Fresh

New Thinking About What We're Eating

David Bell delivered a passionate and persuasive speech at our recent screening of 'Fresh' ...

... Food is the most fundamental thing. It touches us all at a basic level.

Who can forget the smell of fresh baked bread, the taste of fruit picked ripe from the tree, sun ripened warm tomatoes? Who can deny the joy of sharing food with family and friends?

Without food we starve. Without fresh wholesome food our lives are poorer. Our senses dulled by mass produced food, we grind through the days and sometimes wonder, ”What went wrong?”

This film carries many powerful messages.

It is not just the message that factory agriculture, production and processing of food are bad for us. 

It is not just the message that synthetic chemical farming is bad for the soil. 

It is not just the message that monocultures are bad for the environment. 

It is not just the message that big business cares little for anything but the bottom line.

The most powerful message that this film contains is that people with passion, dedication, and courage can change a system that has been imposed on them.

The films title says it all. Fresh. It shows a fresh way of looking at, not just food and the way it is produced and distributed but a new paradigm of how we might live.

Joel Salatin and Russ Kremer both spoke of the need to respect the natural behavior of the livestock that they tend. That animals raised in farming systems that respect the earth and the natural processes of the earth provide more nourishing, taster food than animals raised in “efficient” man made environments.

Russ Kremer also talks about what happened in his youth when, fired up by his education, he came back to the family farm and instituted a more intensive farming regime. The declining health of his animals, the soaring cost of antibiotics and the final straw, an antibiotic resistant organism that nearly killed him, returned him to the farming practices that respected the animal’s health and welfare and respected the environment.

Then look at the feed lot. A sad sight hard surfaces animals standing in their own excrement, stinking cess pits, too much manure to use to contaminated to sell, polluting the land, the water and the air.

Then there is Will Allen, the urban farmer, taking the wasted food and scraps and using worms to compost this organic supply and creating a growing medium. In the city he has created a farm. He is recycling the ‘waste” to grow food and using his vision to educate people about good food.

What characteristic do these men share?

They are happy, their animals are happy, the pasture looks magnificent, and the variety of forage available to the herds is second to none.

Contrast Joel, Russ and Will to Mr. and Mrs. Fox who raise chickens in a factory. 

I felt an overwhelming sadness watching the Fox’s describe how they had become enmeshed in the factory farming of the chickens, how they had lost control of their lives to a company that dictated to them how they had to raise the chooks down to the rate of gain in weight, feed measured to the gram.

The comments that Andrew Kimball makes regarding the ability of organic farming to feed the world are exactly the same as the findings I am seeing through VOICe. Organic agriculture can feed the world. 

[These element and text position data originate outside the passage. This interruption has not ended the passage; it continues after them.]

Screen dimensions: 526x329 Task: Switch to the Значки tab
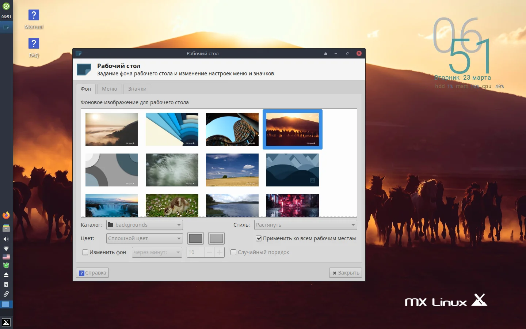[137, 89]
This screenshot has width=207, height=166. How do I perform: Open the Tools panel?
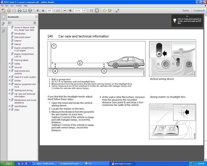pos(185,10)
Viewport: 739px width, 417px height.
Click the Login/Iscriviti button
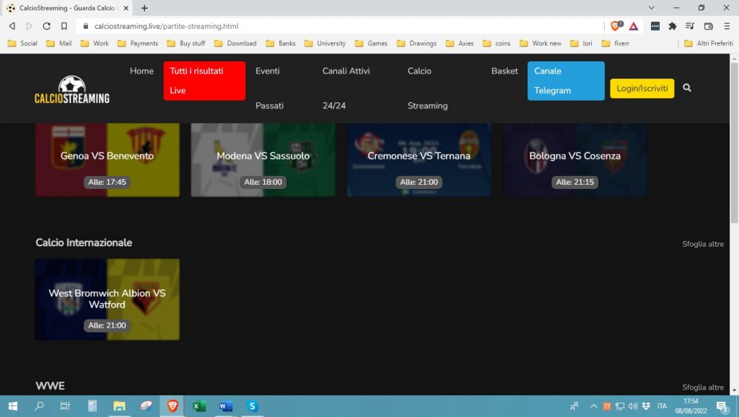[642, 87]
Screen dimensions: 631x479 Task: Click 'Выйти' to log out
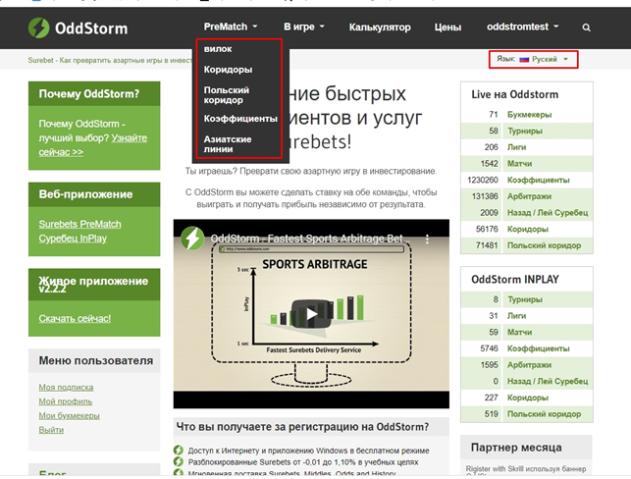(51, 430)
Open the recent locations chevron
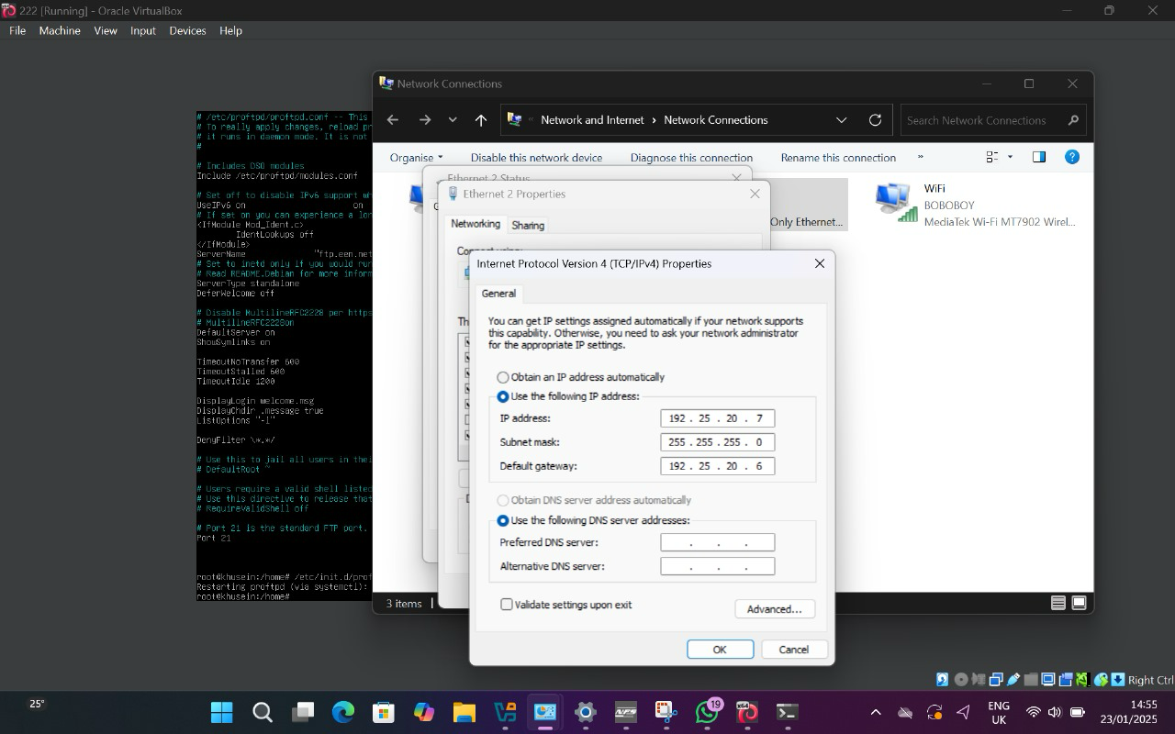The width and height of the screenshot is (1175, 734). pos(453,120)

David Pollens comment on the dangers of monocultures and loss of diversity reinforce the need to change the way we are producing food.

The thought that bigger is better and more efficient and costs less must be challenged.  David Pollen says “the idea of cheap food is a myth. There is a cost to be paid and if it is not at the cash register it is charged to the environment or the public purse as subsidies”

I did not wake up one day and say “I have had enough I am going to change the way I eat I am going to start a market I am going to change the world and the way we live” 

It has been the journey through life that has brought me to this place where I am starting to question the underpinning notion that pervades our lives that the only measure of our well being is a dollar value on every thing we do.

The notion that bigger is better, growth of the economy is the only measure of “success” that the physical needs of the human species out weigh the diversity of the earth must be challenged if we are to leave our children and grandchildren a an earth that can sustain them.

What we must do now is follow the advice of the environment movement Think Global Act Local.

If we all start to question the direction that our elected representative are taking us, if we start to question the way business dictates to us how we live, we may find that we can save our earth.